What’s Really Behind Latvia’s Rejection of the Istanbul Convention?
Yesterday, the Latvian Parliament voted 56 to 32 to denounce the Istanbul Convention on Combating Violence against Women, despite thousands of people protesting in the streets of Riga against the move. How could something like this happen?
Una Bergmane, a Latvian historian and researcher at the University of Helsinki identifies several layers to the decision.
1. Political Game
This vote was primarily the result of political manoeuvring. It emerged from an alliance between opposition parties (the Latvian radical right, the Russian-speakers’ party, and populists) and one of the government’s own coalition members, the Union of Greens and Farmers (ZZS).

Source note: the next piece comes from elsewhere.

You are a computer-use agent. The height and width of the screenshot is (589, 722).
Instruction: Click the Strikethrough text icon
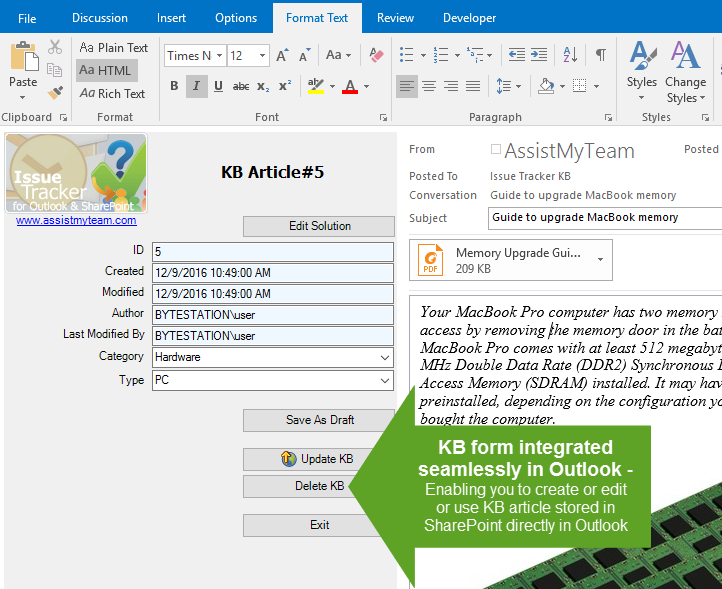(x=241, y=87)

The ZZS wanted to punish their coalition partners (the centre-right Unity party and the progressive left-wing Progressives) for a range of disputes, including disagreements over forestry legislation. They chose to strike where it would hurt liberal and left-wing voters the most. The Istanbul Convention was merely a convenient target; it could just as easily have been same-sex civil unions or another symbolic issue.

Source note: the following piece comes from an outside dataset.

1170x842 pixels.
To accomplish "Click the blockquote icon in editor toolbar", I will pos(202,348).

This political conflict reflects one of the oldest and deepest cleavages in Latvian politics: the conflict between oligarchic and anti-oligarchic forces. The ZZS, along with certain populist groups, still represents weakened but still existing remnants of Latvia’s old oligarchic political order.

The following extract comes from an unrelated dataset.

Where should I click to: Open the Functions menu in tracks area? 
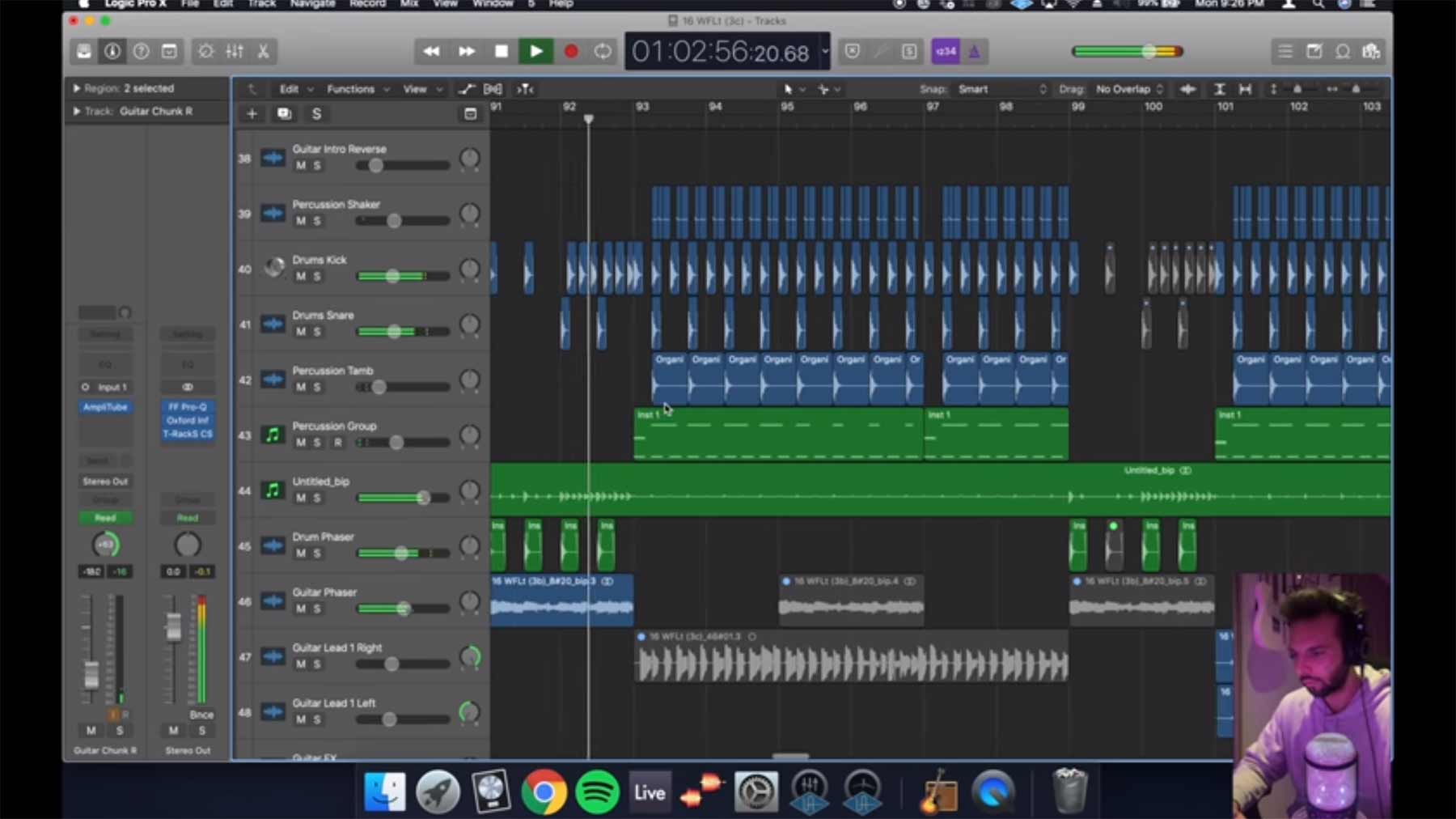(357, 89)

2. Instrumentalisation of Trumpist Anti-Gender Discourse
Latvian populists, radical right-wingers, and the Russian-speakers’ party Stability are gearing up for the next elections. To rally their bases, they have decided to ride the wave of Trump-style transphobia and misogyny that has been spreading across many democracies. They claim they will introduce new “protective” laws against domestic violence similar to the measures provided by the Istanbul Convention, but without any recognition that gender is a social construct. In reality, they never will, because they do not care about domestic violence.
3. Possible Russian Interference
Time will tell whether Moscow’s hand was directly involved, but it wouldn’t be surprising. Historically, anti-Istanbul Convention disinformation has been one of the tools in Russia’s propaganda arsenal. The current upheaval in Latvian politics—an artificially manufactured controversy around a convention ratified two years ago without issue—fits perfectly into the Kremlin’s playbook. Notably, some of the most vocal supporters of denouncing the convention, such as the Russian-speakers’ party Stability! and the populist, oligarchic Latvia First, have long been as sympathetic to Russia as the current political climate allows. What’s truly baffling is that the Latvian radical right, the National Alliance, voted alongside them.
4. Lithuania
The fact that similar destructive populist trends and strong resistance to them can also be seen in Lithuania, right now, is worth noting.
This is not the end; it’s only the beginning. Civil society is mobilising on an unprecedented scale against the withdrawal. The President still has constitutional tools at his disposal: he can return the law to Parliament or call for a national referendum.
If the law does come into force, NGOs are expected to bring the case to the Constitutional Court. But beyond the legal and political process, this marks the start of a much larger and more dangerous phase. Latvia is entering an election year amid a very tense domestic and international context.